Laser scanning microscopy of broad freezing interfaces with applications to biological cells

A new, vertical cryostage was used for microscopic observation of broad-front freezing in aqueous solutions. This cryostage complements traditional studies of cell behavior and interface morphology in cryobiology. Traditional systems directionally solidify thin samples perpendicular to the optical axis. Thin samples confer thermal and optical advantages for video brightfield microscopy. However, sample thickness can affect the interface morphology.;In the new cryostage, ice propagates parallel to the microscope optical axis. The sample cup is 1 cm tall and 1.5 cm in diameter, with insulated sides and a nitrogen-cooled base to freeze the solution upward. The top of the solution is warmed passively through a cover glass or immersion objective.
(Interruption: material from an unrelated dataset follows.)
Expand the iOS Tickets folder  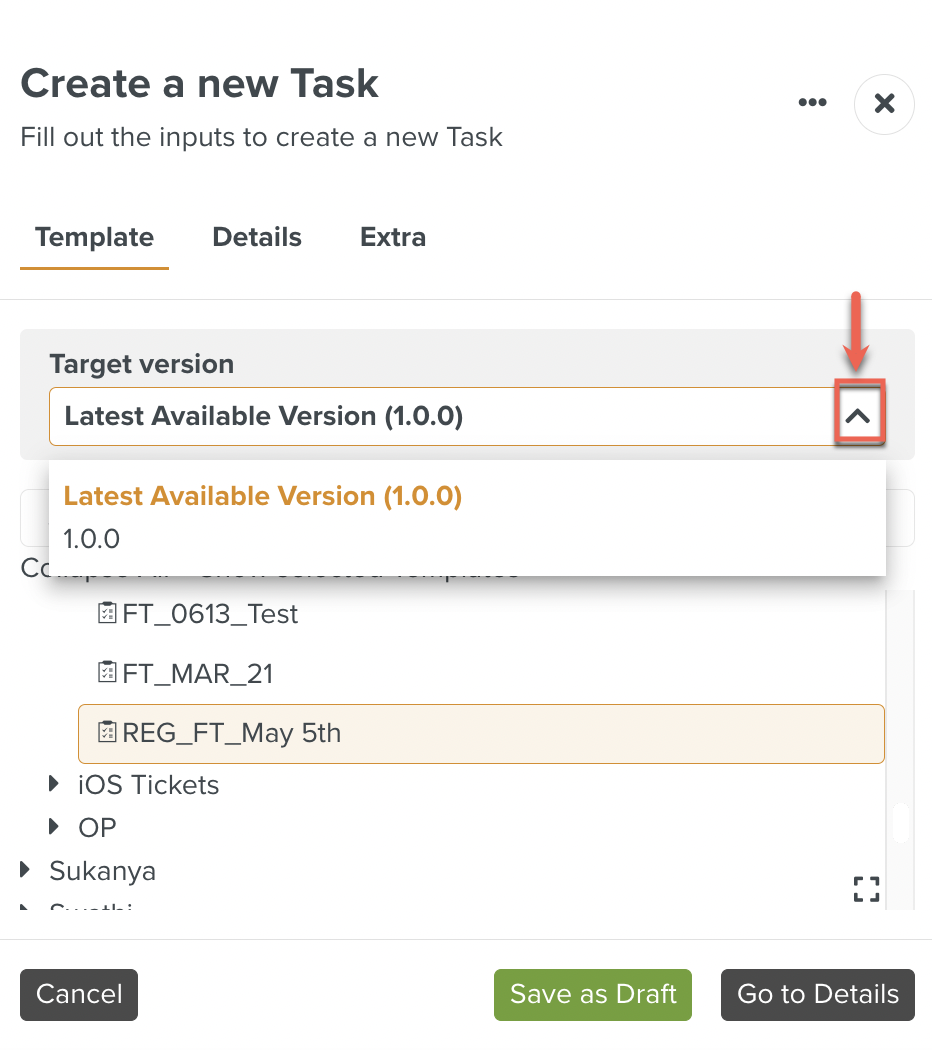[x=54, y=784]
The freezing solutions contain dilute fluorescein dye, which is visible where it is concentrated by exclusion from the ice. The stage is mounted on a confocal laser-scanning microscope, and thermal control and image capture routines are centralized in a LabView user interface.;Filtered water, physiological saline, 9.5% glycerol, and 10% glycerol with PBS were frozen at rates between -2°C/min and -10°C/min and sequential images at one plane were captured. Images distinctly revealed a lamellar interface but could not resolve 3-D morphology. The average lamellar spacing was quantified using image analysis.;Physiological saline was frozen in flat glass capillary tubes with 0.05 to 0.4 mm path length, mounted vertically to observe internal ice in cross-section. Lamellae were randomly oriented with respect to the glass, suggesting caution when measuring dendrite spacing in a horizontal cryostage. No correlation between capillary size and lamellar spacing was noted.;Cell monolayers and synthetic membranes were mounted horizontally to let a well-developed ice front approach the layer broadly. In transparent membranes, ice-membrane interaction was visible until ice grew over and obscured the membrane.;The vertical cryostage improved our ability to observe ice lamellae in cross section. The broad phase front revealed dendrites' interaction with each other, rather than with the container walls. The arrangement permitted immersion objectives, which are normally avoided in cryomicroscopy because of heat transfer. The signal-to-noise ratio was too low for effective confocal microscopy, but laser-scanning microscopy provided good contrast compared to standard epi-fluorescence methods.